CMPUT 498:
Concurrency, Performance, (Pride), and Architectures in Software Systems
Department of Computing Science
January 2004

Project: Trigger Scripts Group Project
Due Date, Phase 1: Wednesday, March 3, 2004
Due Date, Phase 2: Wednesday, April 7, 2004
Have one group memember email tar file to instructor before 9 P.M. on due date.
This is a group assignment. Do NOT work individually.

Overview:

You are asked to used the PTrace-based approach from Assignment #1 and implement the functionality that your group proposed. Your assignment should work on the Linux-based workstations in CSC 219.

Phase 1, Part 1 Instructions

  1. Phase 1 is due Wednesday, March 3, 2004. Phase 2 (the final project) is due Wednesday, April 7, 2004.
  2. The Project is worth 50% of your mark for CMPUT 498. Phase 1 is worth 20% of the Project mark (i.e., 10% of your final mark).
  3. This is a group project. You should document, for each phase, what each group member completed towards the group effort.
  4. Phase 1's marks distribution will be: 30% for functionality of the base system (e.g., how much of the promised functionality is working), 20% for your test suite (e.g., coverage, completeness, automation), 30% for code quality and design (as judged by code inspection), and 20% for your report.
  5. You may develop your code on any Linux-based workstation that you care to use. For my own sanity, please make sure it works on the Linux workstations in CSC 219.
  6. As you know Unix groups have been created by ISG/labdmin. I strongly recommend that you use CVS or a similar version control system to manage your code base.

Phase 2 Instructions

  1. Phase 2 (the final project) is due Wednesday, April 7, 2004.
  2. The Project is worth 50% of your mark for CMPUT 498. Phase 2 is worth 80% of the Project mark.
  3. This is a group project. You should document, for each phase, what each group member completed towards the group effort.
  4. Phase 2's marks distribution will be: 50% for functionality of the base system (e.g., how much of the promised functionality is working), 20% for your test suite (e.g., coverage, completeness, automation), 10% for code quality and design (as judged by code inspection), and 20% for your report.
  5. You may develop your code on any Linux-based workstation that you care to use. For my own sanity, please make sure it works on the Linux workstations in CSC 219.
  6. As you know Unix groups have been created by ISG/labdmin. I strongly recommend that you use CVS or a similar version control system to manage your code base.

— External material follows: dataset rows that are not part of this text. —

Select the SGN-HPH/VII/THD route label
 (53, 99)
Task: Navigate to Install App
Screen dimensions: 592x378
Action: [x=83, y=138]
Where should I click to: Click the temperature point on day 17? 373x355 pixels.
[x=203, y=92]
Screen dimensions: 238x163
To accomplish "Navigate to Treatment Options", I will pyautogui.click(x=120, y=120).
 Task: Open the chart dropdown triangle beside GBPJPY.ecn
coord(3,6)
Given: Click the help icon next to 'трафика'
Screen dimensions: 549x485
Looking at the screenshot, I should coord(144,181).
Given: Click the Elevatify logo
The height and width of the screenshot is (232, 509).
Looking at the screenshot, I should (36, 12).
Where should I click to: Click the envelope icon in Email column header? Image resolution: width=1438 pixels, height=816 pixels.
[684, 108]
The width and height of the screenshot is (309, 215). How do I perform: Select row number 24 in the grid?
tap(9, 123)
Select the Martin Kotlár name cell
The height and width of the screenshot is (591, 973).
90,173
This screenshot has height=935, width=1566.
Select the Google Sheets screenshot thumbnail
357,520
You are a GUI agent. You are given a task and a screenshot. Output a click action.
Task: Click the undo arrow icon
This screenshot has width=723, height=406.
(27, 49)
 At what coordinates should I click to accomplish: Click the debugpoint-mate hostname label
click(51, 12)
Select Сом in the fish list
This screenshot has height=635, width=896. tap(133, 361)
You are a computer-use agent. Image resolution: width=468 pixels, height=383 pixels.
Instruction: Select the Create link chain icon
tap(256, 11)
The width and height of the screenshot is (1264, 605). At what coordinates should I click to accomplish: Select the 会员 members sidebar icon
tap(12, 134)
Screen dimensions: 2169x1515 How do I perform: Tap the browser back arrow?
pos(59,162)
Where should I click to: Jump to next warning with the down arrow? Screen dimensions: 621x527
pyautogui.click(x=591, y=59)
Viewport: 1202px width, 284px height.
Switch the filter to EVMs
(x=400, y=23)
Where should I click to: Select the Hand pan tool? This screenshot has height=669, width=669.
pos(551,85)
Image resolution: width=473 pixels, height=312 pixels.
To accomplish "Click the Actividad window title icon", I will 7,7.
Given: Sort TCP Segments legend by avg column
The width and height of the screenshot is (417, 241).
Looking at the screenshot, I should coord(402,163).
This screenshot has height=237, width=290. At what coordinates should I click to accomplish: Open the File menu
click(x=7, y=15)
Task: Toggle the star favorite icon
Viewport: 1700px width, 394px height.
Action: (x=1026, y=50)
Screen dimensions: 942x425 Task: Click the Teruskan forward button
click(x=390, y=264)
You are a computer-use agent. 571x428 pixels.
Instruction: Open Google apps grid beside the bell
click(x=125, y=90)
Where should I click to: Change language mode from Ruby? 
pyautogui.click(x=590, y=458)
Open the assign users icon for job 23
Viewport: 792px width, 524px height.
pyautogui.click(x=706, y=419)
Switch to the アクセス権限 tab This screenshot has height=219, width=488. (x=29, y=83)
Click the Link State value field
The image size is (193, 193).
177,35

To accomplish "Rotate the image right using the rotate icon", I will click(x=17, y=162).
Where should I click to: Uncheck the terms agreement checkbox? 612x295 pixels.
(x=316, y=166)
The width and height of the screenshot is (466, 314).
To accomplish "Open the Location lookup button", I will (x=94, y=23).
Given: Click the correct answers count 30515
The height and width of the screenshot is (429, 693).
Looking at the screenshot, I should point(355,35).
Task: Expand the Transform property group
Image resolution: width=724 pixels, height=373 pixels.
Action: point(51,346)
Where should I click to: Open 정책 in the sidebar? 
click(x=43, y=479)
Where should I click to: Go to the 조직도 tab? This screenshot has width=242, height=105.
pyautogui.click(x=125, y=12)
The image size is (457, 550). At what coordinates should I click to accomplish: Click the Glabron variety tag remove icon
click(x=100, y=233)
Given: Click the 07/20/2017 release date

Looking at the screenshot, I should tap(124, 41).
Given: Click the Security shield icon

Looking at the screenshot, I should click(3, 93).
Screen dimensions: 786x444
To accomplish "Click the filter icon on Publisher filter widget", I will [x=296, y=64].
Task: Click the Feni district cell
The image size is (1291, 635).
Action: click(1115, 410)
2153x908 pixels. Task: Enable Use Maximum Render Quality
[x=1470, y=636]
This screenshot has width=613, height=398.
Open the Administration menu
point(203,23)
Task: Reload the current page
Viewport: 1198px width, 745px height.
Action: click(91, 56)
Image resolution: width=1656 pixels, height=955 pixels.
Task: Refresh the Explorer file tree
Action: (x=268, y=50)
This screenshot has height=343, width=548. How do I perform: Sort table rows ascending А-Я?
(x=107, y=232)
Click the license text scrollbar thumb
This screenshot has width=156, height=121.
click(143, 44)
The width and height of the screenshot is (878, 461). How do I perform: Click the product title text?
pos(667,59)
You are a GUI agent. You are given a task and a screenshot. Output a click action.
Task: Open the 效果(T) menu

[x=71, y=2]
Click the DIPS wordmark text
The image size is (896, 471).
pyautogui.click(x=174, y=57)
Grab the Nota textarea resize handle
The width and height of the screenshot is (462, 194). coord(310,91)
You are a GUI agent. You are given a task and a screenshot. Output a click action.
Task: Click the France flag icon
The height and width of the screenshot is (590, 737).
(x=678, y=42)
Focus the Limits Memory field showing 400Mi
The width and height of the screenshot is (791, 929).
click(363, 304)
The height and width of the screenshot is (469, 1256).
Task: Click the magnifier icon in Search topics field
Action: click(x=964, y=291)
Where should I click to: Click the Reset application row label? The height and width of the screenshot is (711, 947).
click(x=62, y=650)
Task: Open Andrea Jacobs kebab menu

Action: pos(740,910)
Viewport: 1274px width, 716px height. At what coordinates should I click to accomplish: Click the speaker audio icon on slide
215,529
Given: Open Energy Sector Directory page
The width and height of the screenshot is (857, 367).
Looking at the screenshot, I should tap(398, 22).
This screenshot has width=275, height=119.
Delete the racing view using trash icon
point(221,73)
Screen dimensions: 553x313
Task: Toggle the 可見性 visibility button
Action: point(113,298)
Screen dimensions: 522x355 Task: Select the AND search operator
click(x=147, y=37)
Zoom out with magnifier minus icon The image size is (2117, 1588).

Mid-Point Project Snapshots

  1. scruf-raid [Tar file]

    Team Members: Benj Carson, Denis Crotty, Bryan Guzak, Johnny Hyunh, Ryan Vogt

  2. Abstracting FTP File Access [Tar file]

    Team Members: Benjamin Chypak, Jay Hoang, Sze-Lai Mok, Todd Mortimer, Stephen Paskaluk, Isaac Yuen

  3. {pride,prejudice} - {pride} [Tar file]

    Team Members: Nolan Bard, Morgan Kan, Mark Lee, Jeff Nouwen, Curtis Onuczko

What to hand in:

All elements are to be handed in by email to your instructor.

All of the following must be packaged into a tar file with the name submit.tar. Information about tar is available from the manual page (see man tar). For example, tar cvf submit.tar Makefile main.c my.h is an archetypal command; be very, very careful of the tar cvf submit.tar part. Before you submit, make sure your tar file works from within a fresh directory.

  1. A README file (ASCII text is fine) for your assignment with: (1) your names (all group members), (2) student numbers (all group members), (3) Unix ids (all group members). The README file must also include a short description of your program, as well as a description of the relevant commands to build (e.g. make all) and how to execute your programs including command line parameters.
  2. A report in HTML file format, in a file called report.html, describing the design, implementation, and testing of your assignment. The report should contain no more than 3000 words. (If lynx -dump -force_html report.html | wc -w is greater than 3300 (i.e., 3000 + a small margin; 3301 is too many words), then marks will be deducted.) You do not need to repeat any information contained in this assignment description. I recommend you spend 25% of your report on an overview of your assignment, 50% on your design and implementation, and 25% on how you tested your program, and some concluding remarks. Note the emphasis on testing your program.
  3. Your source code file(s), including all header files.
  4. All required trigger scripts.
  5. Your Makefile.

Also, make sure that your program does not produce any debugging or extraneous output. Use conditional compilation.